• [Problem description]: Emit an exact copy of the lines running from the start of the records to the line containing "Cubism SDK チュートリアル (1144, 2433)", both included.

• [Data to process]:
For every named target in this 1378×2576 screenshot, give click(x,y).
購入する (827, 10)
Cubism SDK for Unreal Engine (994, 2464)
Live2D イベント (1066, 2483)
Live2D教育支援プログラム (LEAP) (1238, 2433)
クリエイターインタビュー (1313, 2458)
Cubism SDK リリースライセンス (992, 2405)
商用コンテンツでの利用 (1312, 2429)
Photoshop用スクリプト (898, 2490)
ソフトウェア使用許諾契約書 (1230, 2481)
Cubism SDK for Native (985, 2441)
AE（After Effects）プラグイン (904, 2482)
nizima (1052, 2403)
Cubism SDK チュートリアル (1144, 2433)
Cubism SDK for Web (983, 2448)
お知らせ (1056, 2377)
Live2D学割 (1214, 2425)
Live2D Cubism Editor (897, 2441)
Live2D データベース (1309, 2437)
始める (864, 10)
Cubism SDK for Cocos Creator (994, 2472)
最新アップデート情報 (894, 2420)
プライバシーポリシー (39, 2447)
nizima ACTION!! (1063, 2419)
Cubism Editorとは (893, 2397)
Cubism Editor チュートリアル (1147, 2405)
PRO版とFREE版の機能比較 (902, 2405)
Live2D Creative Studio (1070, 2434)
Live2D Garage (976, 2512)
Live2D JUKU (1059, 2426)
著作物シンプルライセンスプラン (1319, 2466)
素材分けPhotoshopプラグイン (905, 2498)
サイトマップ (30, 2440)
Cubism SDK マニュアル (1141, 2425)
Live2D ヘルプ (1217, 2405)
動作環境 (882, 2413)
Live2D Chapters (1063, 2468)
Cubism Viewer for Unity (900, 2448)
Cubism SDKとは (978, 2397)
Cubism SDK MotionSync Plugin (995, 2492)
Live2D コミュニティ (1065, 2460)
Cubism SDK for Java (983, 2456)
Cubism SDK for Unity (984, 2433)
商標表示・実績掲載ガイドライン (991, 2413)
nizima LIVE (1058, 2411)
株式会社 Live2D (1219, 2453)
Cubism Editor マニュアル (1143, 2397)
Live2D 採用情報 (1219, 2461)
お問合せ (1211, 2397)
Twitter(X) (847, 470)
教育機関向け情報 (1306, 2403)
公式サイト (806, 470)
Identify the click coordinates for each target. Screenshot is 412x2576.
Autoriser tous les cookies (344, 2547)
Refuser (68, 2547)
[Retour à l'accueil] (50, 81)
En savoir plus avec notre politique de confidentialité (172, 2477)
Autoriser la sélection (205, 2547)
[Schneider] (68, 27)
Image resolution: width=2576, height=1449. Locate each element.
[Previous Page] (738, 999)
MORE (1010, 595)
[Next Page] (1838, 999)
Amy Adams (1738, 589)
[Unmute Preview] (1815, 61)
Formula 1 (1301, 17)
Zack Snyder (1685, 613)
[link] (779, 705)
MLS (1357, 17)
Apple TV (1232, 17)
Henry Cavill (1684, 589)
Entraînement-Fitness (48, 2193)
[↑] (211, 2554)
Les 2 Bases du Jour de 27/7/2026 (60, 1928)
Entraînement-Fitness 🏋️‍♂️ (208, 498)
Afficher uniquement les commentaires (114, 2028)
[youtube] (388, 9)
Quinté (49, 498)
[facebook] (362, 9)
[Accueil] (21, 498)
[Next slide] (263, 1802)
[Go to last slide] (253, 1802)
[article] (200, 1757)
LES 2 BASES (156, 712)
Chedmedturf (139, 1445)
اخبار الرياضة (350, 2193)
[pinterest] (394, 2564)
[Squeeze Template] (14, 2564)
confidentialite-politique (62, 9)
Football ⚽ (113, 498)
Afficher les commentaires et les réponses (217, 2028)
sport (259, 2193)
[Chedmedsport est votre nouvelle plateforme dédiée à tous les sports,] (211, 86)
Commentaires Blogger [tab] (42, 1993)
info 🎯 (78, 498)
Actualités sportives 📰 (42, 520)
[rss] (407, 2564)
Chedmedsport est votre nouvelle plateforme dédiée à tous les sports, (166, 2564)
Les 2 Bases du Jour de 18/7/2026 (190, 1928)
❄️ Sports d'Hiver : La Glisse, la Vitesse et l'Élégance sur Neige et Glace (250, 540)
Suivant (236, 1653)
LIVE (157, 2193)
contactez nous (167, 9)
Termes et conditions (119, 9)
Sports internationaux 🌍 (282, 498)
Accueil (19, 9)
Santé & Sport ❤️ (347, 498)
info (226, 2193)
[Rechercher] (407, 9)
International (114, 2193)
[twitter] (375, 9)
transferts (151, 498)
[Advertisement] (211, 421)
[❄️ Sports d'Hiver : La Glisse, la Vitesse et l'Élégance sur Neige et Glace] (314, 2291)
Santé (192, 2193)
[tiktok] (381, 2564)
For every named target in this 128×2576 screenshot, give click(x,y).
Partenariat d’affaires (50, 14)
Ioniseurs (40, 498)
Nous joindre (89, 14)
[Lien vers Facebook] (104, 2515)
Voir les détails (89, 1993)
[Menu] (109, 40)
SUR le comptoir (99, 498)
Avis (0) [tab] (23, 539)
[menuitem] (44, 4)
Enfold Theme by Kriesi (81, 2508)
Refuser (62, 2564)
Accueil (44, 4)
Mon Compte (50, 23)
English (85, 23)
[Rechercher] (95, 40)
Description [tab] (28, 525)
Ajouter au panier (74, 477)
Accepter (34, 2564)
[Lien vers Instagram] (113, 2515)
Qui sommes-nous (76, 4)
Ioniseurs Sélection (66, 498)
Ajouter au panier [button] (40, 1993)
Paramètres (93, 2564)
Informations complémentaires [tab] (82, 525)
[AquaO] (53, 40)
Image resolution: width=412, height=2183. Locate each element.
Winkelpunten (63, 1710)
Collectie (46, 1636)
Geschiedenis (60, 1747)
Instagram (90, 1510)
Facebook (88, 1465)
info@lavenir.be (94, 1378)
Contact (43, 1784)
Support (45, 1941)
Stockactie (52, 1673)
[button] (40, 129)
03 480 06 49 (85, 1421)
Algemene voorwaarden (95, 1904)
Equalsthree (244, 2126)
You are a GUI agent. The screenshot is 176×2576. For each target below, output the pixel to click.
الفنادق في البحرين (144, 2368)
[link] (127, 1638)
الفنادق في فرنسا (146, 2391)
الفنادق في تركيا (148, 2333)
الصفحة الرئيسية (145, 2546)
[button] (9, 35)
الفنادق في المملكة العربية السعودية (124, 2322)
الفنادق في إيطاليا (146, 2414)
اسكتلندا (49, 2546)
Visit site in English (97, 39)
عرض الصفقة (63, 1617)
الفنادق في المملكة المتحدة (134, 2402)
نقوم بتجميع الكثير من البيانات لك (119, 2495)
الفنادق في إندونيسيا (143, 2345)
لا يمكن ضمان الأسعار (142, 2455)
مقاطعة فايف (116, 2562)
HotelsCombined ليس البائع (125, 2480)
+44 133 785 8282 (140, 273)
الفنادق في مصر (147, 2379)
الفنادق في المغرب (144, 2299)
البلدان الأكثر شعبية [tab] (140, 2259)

• [Exercise result]:
For every named target in this 1378×2576 screenshot, give click(x,y).
購入する (827, 10)
Cubism SDK for Unreal Engine (994, 2464)
Live2D イベント (1066, 2483)
Live2D教育支援プログラム (LEAP) (1238, 2433)
クリエイターインタビュー (1313, 2458)
Cubism SDK リリースライセンス (992, 2405)
商用コンテンツでの利用 (1312, 2429)
Photoshop用スクリプト (898, 2490)
ソフトウェア使用許諾契約書 (1230, 2481)
Cubism SDK for Native (985, 2441)
AE（After Effects）プラグイン (904, 2482)
nizima (1052, 2403)
Cubism SDK チュートリアル (1144, 2433)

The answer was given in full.